Over the past few months, Doroni has flown its full-scale technology demonstrator more than 50 times without a pilot on board. On July 3, Doroni founder and CEO Doron Merdinger became the first person to pilot the aircraft. The flight test took place indoors at Doroni’s 13,000-square-foot facility in Pompano Beach, Florida. During the test, Merdinger successfully took off, hovered, and did some minor maneuvering before gently landing the aircraft.
“It felt like floating on a cushion of air, experiencing a level of freedom and excitement that is unparalleled,” Merdinger said. “This is just the beginning for us, and I cannot contain my anticipation to deliver these incredible vehicles to the world. The technology we have developed is truly unlike anything else in the aerospace industry, and it is poised to revolutionize personal transportation in ways we could only dream of before."

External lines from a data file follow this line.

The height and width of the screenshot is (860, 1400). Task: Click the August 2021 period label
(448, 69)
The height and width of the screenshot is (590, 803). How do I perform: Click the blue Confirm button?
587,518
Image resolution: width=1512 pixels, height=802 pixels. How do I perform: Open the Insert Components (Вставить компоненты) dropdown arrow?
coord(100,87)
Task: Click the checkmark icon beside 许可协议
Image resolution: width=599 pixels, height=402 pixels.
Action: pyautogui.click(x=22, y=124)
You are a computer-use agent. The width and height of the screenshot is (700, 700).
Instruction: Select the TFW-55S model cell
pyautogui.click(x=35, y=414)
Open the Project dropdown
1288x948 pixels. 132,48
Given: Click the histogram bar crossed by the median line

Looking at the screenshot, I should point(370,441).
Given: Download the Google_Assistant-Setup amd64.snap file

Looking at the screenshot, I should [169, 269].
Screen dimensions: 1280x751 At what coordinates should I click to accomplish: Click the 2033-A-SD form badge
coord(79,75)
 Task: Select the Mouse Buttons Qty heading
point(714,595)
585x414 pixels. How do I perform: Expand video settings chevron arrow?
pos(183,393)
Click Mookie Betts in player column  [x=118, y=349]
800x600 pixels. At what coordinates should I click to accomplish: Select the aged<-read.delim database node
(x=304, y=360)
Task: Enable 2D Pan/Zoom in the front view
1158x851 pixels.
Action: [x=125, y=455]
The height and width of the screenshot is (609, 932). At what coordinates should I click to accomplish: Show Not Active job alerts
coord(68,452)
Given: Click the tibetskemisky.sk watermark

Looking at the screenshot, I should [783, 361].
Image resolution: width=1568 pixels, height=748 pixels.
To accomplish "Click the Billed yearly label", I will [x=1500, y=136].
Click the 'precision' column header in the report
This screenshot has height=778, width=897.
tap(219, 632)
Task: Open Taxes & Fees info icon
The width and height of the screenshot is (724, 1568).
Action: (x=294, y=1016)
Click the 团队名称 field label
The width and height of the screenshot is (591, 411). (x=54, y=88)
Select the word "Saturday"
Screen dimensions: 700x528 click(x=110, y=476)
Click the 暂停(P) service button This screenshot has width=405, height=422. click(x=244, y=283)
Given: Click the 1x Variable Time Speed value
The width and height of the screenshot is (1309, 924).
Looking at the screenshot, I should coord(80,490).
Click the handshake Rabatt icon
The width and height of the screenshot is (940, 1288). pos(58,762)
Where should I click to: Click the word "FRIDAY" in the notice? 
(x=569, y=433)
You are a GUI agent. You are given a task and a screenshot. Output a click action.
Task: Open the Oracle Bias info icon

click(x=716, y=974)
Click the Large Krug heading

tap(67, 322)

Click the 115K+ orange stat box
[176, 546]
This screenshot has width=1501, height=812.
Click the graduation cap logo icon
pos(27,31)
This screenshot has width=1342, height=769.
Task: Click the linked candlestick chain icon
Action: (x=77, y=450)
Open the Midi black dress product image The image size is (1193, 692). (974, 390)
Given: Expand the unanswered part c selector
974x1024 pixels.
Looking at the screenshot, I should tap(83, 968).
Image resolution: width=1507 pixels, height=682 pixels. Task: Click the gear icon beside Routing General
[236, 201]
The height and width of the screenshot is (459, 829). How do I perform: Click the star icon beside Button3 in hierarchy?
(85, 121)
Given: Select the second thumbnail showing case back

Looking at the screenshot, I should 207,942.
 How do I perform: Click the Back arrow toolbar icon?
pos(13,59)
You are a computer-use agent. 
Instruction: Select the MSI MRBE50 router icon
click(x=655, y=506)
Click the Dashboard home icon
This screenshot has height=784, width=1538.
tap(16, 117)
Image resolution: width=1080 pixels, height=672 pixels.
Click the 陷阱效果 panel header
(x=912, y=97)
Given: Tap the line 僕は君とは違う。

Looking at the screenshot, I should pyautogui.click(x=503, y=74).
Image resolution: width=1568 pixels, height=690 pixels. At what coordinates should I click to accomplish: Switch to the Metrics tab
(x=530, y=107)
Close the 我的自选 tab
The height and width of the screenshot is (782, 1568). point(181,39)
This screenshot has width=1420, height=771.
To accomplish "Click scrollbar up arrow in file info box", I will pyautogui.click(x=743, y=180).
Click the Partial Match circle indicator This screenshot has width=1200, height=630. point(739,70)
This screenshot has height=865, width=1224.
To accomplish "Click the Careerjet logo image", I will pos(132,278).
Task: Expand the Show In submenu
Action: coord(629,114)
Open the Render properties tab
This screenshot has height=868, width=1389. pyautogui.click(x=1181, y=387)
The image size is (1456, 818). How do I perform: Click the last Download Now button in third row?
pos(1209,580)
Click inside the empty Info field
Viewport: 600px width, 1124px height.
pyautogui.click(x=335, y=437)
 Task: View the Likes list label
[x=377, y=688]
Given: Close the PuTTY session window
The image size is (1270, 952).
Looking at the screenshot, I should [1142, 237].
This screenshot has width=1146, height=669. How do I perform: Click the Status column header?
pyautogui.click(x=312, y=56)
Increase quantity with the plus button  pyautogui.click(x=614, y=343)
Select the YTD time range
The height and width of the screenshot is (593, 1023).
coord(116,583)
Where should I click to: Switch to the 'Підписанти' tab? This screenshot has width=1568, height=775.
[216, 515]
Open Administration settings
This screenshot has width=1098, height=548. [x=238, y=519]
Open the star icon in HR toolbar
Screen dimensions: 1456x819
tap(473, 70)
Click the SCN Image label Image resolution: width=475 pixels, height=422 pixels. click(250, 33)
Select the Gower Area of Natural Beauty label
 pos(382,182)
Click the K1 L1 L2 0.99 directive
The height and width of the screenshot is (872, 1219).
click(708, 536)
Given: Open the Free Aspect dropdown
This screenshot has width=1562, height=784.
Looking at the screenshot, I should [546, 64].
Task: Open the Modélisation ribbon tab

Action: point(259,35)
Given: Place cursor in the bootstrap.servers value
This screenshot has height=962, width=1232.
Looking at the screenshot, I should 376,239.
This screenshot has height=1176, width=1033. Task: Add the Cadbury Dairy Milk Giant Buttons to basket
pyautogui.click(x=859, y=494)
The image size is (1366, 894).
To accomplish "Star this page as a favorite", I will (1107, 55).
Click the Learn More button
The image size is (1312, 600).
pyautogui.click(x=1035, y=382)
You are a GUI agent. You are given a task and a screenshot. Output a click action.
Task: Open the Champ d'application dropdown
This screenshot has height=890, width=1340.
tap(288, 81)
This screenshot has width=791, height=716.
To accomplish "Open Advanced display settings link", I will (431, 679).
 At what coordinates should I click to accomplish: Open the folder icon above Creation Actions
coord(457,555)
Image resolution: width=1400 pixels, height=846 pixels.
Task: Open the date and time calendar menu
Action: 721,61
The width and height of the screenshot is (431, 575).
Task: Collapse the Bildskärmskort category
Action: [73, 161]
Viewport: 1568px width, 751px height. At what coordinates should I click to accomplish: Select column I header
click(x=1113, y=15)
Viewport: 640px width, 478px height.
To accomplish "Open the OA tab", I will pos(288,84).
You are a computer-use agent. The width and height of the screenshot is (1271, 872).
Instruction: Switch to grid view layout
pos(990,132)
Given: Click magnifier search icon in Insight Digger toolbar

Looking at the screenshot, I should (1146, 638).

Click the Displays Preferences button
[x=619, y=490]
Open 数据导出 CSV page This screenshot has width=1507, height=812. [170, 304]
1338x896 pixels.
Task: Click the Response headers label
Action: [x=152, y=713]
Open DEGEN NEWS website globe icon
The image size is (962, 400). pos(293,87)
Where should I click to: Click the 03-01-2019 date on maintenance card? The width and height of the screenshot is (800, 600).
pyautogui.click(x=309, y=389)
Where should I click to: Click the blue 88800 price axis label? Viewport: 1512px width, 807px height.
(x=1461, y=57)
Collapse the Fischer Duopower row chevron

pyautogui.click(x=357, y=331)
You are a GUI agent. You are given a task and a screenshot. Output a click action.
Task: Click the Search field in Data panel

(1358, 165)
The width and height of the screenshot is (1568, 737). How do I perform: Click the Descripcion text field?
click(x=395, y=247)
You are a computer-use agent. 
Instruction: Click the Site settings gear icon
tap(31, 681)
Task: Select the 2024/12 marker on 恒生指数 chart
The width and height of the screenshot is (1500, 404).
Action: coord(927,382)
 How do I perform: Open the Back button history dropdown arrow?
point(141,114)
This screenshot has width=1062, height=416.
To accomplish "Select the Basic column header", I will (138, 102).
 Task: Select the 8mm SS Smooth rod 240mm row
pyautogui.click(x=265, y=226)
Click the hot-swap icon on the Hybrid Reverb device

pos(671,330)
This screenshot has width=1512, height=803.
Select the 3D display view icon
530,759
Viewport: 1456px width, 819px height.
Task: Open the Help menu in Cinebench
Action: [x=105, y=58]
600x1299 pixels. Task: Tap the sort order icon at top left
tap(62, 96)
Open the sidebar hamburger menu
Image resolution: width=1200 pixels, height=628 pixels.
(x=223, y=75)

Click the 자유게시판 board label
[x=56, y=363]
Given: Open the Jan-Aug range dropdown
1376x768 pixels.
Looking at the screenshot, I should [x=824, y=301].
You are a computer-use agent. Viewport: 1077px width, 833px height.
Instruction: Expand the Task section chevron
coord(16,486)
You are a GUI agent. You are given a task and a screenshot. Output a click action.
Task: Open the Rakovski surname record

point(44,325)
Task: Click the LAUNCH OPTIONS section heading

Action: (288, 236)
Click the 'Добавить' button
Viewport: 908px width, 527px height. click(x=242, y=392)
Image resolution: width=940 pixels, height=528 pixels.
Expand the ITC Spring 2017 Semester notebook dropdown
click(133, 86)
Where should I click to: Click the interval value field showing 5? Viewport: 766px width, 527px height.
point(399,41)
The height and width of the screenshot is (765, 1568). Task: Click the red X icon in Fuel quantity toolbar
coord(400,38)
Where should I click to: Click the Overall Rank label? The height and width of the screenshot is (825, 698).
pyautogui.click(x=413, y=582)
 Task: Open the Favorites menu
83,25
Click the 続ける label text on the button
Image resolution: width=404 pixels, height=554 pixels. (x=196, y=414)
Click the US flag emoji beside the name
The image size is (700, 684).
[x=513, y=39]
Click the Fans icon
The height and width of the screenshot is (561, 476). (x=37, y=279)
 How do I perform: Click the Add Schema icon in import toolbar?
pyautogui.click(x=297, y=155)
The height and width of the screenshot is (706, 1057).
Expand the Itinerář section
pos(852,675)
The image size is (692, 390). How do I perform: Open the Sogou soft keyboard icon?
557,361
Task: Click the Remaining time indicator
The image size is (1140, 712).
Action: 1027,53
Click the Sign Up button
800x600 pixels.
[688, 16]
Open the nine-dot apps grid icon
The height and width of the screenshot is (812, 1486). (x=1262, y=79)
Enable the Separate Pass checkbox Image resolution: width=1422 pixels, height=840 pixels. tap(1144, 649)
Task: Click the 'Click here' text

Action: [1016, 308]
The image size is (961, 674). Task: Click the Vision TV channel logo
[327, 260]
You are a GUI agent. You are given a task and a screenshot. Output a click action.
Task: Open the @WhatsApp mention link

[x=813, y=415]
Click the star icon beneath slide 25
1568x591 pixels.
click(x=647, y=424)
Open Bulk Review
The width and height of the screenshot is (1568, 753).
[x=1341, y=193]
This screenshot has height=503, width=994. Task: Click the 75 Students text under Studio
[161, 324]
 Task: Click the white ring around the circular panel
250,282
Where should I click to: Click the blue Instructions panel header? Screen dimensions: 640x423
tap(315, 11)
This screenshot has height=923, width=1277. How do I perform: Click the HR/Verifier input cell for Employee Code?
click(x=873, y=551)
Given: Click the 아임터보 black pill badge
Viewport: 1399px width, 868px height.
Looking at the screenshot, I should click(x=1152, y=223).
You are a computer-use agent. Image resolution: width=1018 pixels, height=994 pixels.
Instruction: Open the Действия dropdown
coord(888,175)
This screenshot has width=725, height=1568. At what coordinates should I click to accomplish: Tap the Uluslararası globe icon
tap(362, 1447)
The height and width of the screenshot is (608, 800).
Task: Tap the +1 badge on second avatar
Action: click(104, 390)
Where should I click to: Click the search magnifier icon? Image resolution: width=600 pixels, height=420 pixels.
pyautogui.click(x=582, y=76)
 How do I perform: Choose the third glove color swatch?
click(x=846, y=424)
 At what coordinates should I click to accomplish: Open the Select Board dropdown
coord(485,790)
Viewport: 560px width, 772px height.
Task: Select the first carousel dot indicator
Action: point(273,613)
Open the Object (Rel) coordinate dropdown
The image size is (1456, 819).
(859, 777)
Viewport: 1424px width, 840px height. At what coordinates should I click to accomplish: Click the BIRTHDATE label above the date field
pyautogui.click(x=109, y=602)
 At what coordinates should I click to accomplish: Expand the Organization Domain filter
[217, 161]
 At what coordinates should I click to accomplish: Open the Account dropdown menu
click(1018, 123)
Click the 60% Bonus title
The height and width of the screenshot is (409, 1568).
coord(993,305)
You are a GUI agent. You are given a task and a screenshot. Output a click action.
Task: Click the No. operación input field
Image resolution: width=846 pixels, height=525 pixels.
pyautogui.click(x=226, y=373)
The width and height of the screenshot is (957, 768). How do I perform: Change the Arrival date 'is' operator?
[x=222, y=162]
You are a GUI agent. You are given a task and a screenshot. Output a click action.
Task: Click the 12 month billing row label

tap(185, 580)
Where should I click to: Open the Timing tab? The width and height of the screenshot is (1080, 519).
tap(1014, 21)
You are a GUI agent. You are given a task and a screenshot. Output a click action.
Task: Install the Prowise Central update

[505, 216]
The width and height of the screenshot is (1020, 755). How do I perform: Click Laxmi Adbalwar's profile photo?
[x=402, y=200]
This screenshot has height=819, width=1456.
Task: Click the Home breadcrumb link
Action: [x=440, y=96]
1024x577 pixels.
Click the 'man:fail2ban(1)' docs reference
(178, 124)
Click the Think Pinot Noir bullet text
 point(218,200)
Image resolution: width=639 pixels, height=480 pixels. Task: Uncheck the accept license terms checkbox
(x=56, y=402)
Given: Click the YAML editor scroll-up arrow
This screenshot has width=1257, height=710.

Merdinger previously told FutureFlight that the full-scale technology demonstrator resembles the final product, although the company is making some changes to the airframe and wings that he said will make the aircraft safer and more efficient. Doroni has already begun building a second prototype that it expects to complete in August.
Doroni says the $195,000 aircraft will have a range of up to 60 miles (100 kilometers) on a single charge and will cruise at about 100 mph (160 kph). The company is certifying it under the FAA’s light sport aircraft category, which means operators would not need a pilot’s license to fly it. H1 owners will need to complete only 15 hours of training and five solo flight hours. Doroni expects to begin delivering the aircraft to customers in 2024, shortly after it is certified.
While Doroni may be the first company to fly a two-seat eVTOL aircraft with a pilot on board, it's far from the only company to flight test an eVTOL aircraft intended for personal use. In Ohio, a company called Ryse has done extensive flight testing with its single-seat Recon aircraft, which it refers to as a "flying ATV." California-based Opener is also flight testing its single-seat BlackFly eVTOL aircraft. Air, an Israeli company developing a two-seat eVTOL called the Air One, plans to begin piloted flight tests this year.